The waiter comes over and pulls a bottle of spiced olive oil from one of the shelves on the wall, resting it on our table. I pour it over the sidelined pieces of pizza crusts in my plate and ask Nataliya if she’d like some. She says she only wants a couple of drops and I pour them for her.

“Enlighten me.” – she says, as the waiter leaves.

“Maybe it’s just the way I look at it,” – I say. “But with break-ups it all comes down to what people take with themselves going forward. If she leaves of her own accord, she can make whatever she likes of the entire story. That way I can be the asshole who started acting weird, who couldn’t appreciate everything she had to offer, who will now suffer for the rest of his life, you know, et cetera.”

“I still don’t believe all of this is so easy for you.” – she says.

“It probably wouldn’t have been, if it wasn’t half a year in the making.”

“Ok, tell me more about number two.”

“Once in the morning and once after coming back from work.”

“That’s disgusting.”

“Oh, you mean number two as in she’s home when I come back?”

“Yeah, that number two.”

“That means I will have to look her in the eye and tell her I am no longer attracted to her.” – I say. “Can you name a single person that can go without permanent damage after hearing that? Everyone can pretend to be unscathed, of course, that’s what we do, but the truth is that coming to terms with that kind of information must fuck you up for life.” – I wipe the corners of my mouth with a napkin. “And I see no reason to do that to her.”

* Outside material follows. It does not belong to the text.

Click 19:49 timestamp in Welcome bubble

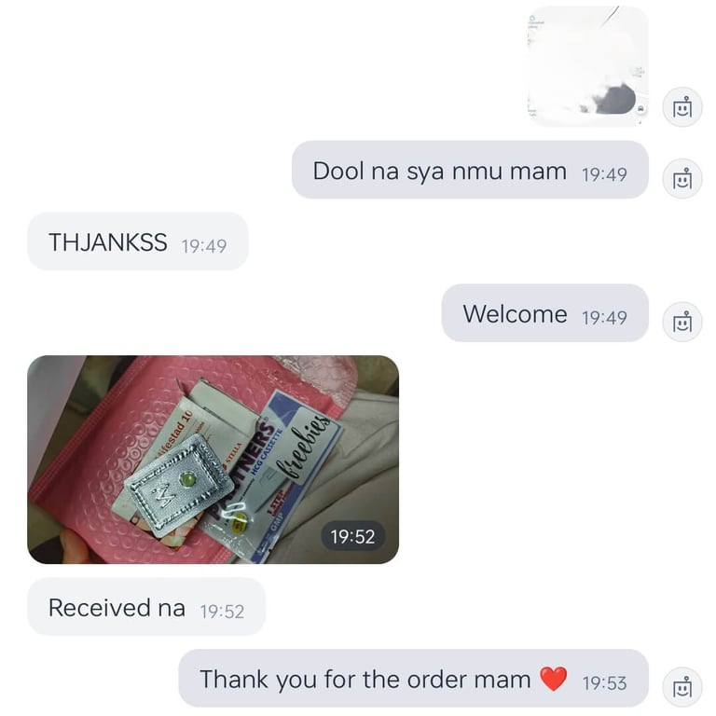click(604, 318)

“You will get no argument from my side.” – she says, forking the last piece of the slice in her plate, folding it in half and bringing it closer to her mouth. “But I still think breaking up a relationship hurts more than you’d like to admit.”

“It’s a different situation from your own.”

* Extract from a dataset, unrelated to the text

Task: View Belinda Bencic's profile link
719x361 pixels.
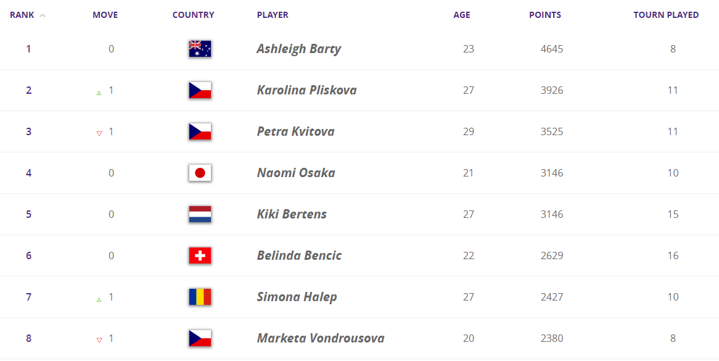Action: [x=299, y=255]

“I don’t want to talk about that.”

“Fine.” – I say, “But I think we’ll have to, and soon.”

“You haven’t told anyone I hope?”

“Not a soul.”

“Please don’t tell anyone.” – she says.

“I won’t.” – I say.

Back at the office, I start on the weekly highlights, compiling them in under an hour, before sending them to the Senior Partners for approval. A couple of smoke breaks and New Yorker articles later, it’s almost five and the said approval is in my inbox. I relay the task of distributing the highlights to the designated authorities in charge of this, around the same time when Nataliya informs me her husband will be picking her up in front of the office. They have neighbors coming over for dinner and there’s something they have to do beforehand. Soon the bottom right corner of my screen lets me know it’s 17:00. Nataliya and I leave at the same time; she takes the elevator and I take the staircase. I reach ground floor, say goodbye to the evening receptionist buttoning her uniform, and head home.

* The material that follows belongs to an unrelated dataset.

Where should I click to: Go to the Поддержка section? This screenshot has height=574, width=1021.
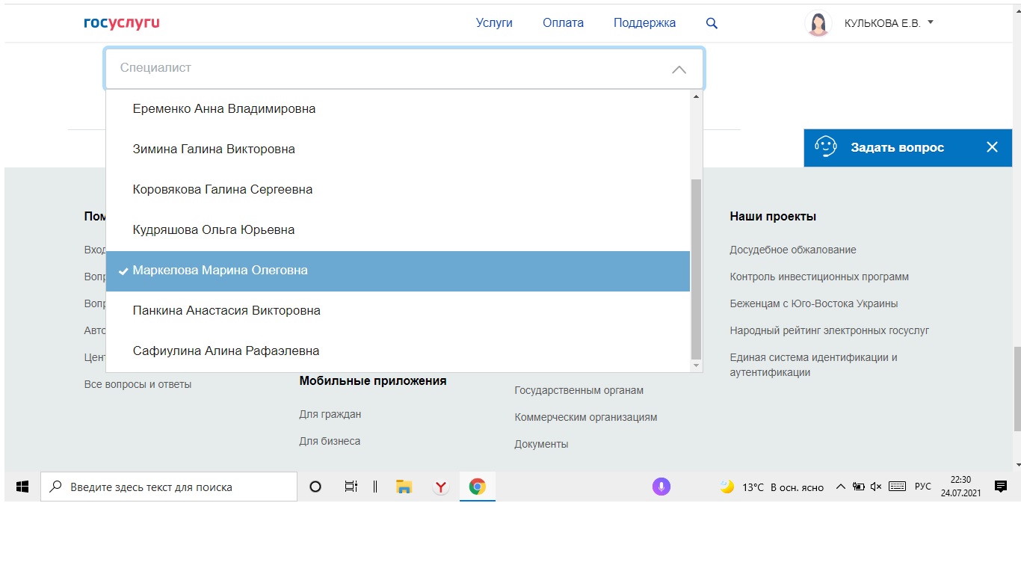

Walking past the bus station, I recognize some of the people from this morning, their jackets still on their backs for some reason. On the pavement in front of my apartment building, the sunlight peers through the branches and leaves of Linden trees, forming indistinct shapes of shade. I push the heavy steel door and climb to floor number 1, floor number 2, floor number 3. The door in front of me is engraved with my last name. I put the key in the lock, turn, press, open. It’s quiet. I move toward the living room and I see that it’s also clean, much cleaner than it was this morning. Checking the bedroom, I come up with the same conclusion. She is no longer here. No trace of her is here. The hangers that carried her dresses, the drawers that hid her underwear, the perfumes, the make-up, all gone. I walk back to the living room, then kitchen, and see a note on the fridge. “The keys are in the mailbox. Sonya.” That’s all it says. I open the windows to let fresh air in, and take a seat on the couch. Looking around, the words of one of my favorite Serbian authors come to mind. What remains after love? Nothing, shit. I can’t place where exactly it’s from. I sit and think of her singing.